Glucagon-Like Peptide-1 Receptor Agonists and Hepatic Decompensation Events in Patients With Cirrhosis and Diabetes

Abstract

Background & aims: The study sought to compare the effectiveness of glucagon-like peptide-1 receptor agonists (GLP-1RAs) with dipeptidyl peptidase-4 (DPP-4) inhibitors, sulfonylureas, or sodium-glucose cotransporter-2 (SGLT-2) inhibitors in reducing decompensation events, among patients with cirrhosis and type 2 diabetes.

Methods: This population-based, retrospective cohort study included patients with type 2 diabetes and cirrhosis, in a commercial healthcare database (IBM MarketScan). We constructed 3 pairwise, 1:1 propensity score (PS)-matched cohorts of adults initiating GLP-1RAs or a comparator medication (ie, DPP-4 inhibitors [2006-2020], sulfonylurea [2005-2020], or SGLT-2 inhibitors [2013-2020]). Patients were followed in an as-treated approach for decompensation events (ie, ascites, spontaneous bacterial peritonitis, hepatorenal syndrome, hepatic encephalopathy, or esophageal variceal hemorrhage). Within each PS-matched cohort, we estimated hazard ratios (HRs) and 95% confidence intervals (CIs), controlling for >90 baseline characteristics.

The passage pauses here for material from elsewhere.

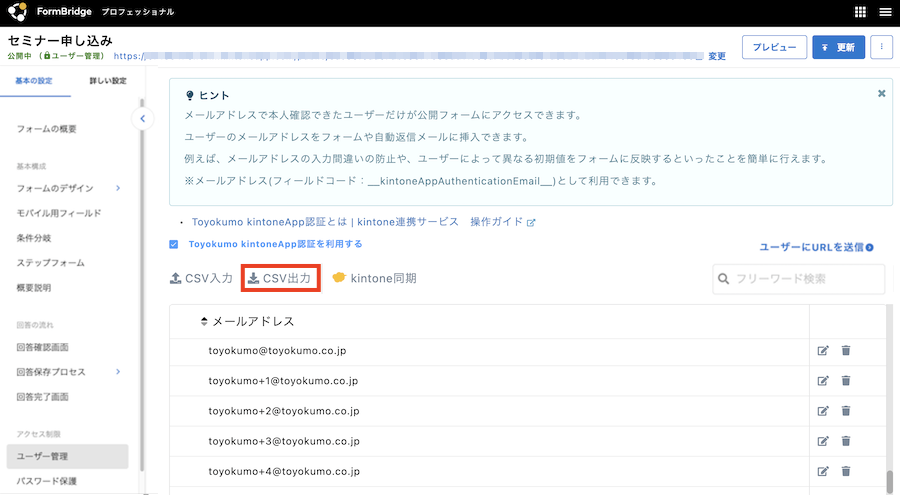Click the CSV出力 button
900x495 pixels.
tap(280, 278)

Results: Over 132 days of median follow-up (interquartile range, 73-290 days), PS-matched rates of any decompensation were significantly lower among GLP-1RA initiators, versus DPP-4 inhibitor initiators (105.2 vs 144.0 per 1000 person-years [PY]; HR, 0.68; 95% CI, 0.53-0.88; n = 1431 pairs), and versus sulfonylureas (97.3 vs 144.0 per 1000 PY; HR, 0.64; 95% CI, 0.48-0.84; n = 1246 pairs). Similar, inverse associations were found for individual decompensation events, including ascites, spontaneous bacterial peritonitis, or hepatorenal syndrome (HR, 0.66; 95% CI, 0.45-0.97; and HR, 0.66; 95% CI, 0.46-0.94, respectively); esophageal variceal hemorrhage (HR, 0.62 [95% CI, 0.41-0.92; and HR, 0.59; 95% CI, 0.37-0.92, respectively); and hepatic encephalopathy (HR, 0.76; 95% CI, 0.55-1.06; and HR, 0.60; 95% CI, 0.39-0.92, respectively). Results persisted in subgroups of patients with and without previously decompensated cirrhosis. In contrast, decompensation rates were similar when GLP-1RAs and SGLT-2 inhibitors were directly compared (103.5 vs 112.8 per 1000 PY; HR, 0.89; 95% CI, 0.62-1.28).

Conclusions: Among cirrhotic patients with type 2 diabetes, we find high rates of decompensation, consistent with previous reports; these rates were substantially lower among GLP-1RA initiators compared with DPP-4 inhibitors or sulfonylureas.

Keywords: Antidiabetic Therapy; Comparative Effectiveness; Decompensated Cirrhosis; Pharmacoepidemiology.

Figure 1.

Cohort Construction Abbreviations: GLP-1 RA, glucagon-like peptide receptor agonist; DPP-4, Dipeptidyl Peptidase-4; SGLT-2, sodium-glucose cotransporter-2; GDM, gestational diabetes *included patients were adults over age 18 years with diagnoses of both type 2 diabetes and cirrhosis, as outlined in the Methods. Cohort 1 included new initiators of either GLP-1RA or DPP-4i starting on October 19, 2006 (consistent with the marketing of sitagliptin, the first approved DPP-4i); Cohort 2 included new initiators of either GLP-1RA or sulfonylureas, starting on April 28, 2005 (consistent with the marketing of exenatide, the first approved GLP-1RA); Cohort 3 included new initiators of either GLP-1RA or SGLT-2i, starting on March 29, 2013 (consistent with the marketing of canagliflozin, the first approved SGLT-2i). For details, see Methods.

Figure 2.

Cumulative Incidence of Hepatic Decompensation* among Propensity Score-Matched Patients with Cirrhosis Initiating GLP-1 RA Therapy or Alternative Antidiabetic Medications Abbreviations: GLP-1 RA, glucagon-like peptide receptor agonist; DPP-4, Dipeptidyl Peptidase-4; SGLT-2, sodium-glucose cotransporter-2; No., number *Hepatic decompensation was defined as the first hospitalization for ascites, spontaneous bacterial peritonitis (SBP), hepatorenal syndrome, bleeding esophageal varices or hepatic encephalopathy after the cohort entry date (i.e. date of drug initiation). For details, see Methods. **P-values were obtained using Gray’s test for equality of the cumulative incidence functions between each exposure group after propensity score-matching, accounting for the competing risk of all-cause mortality.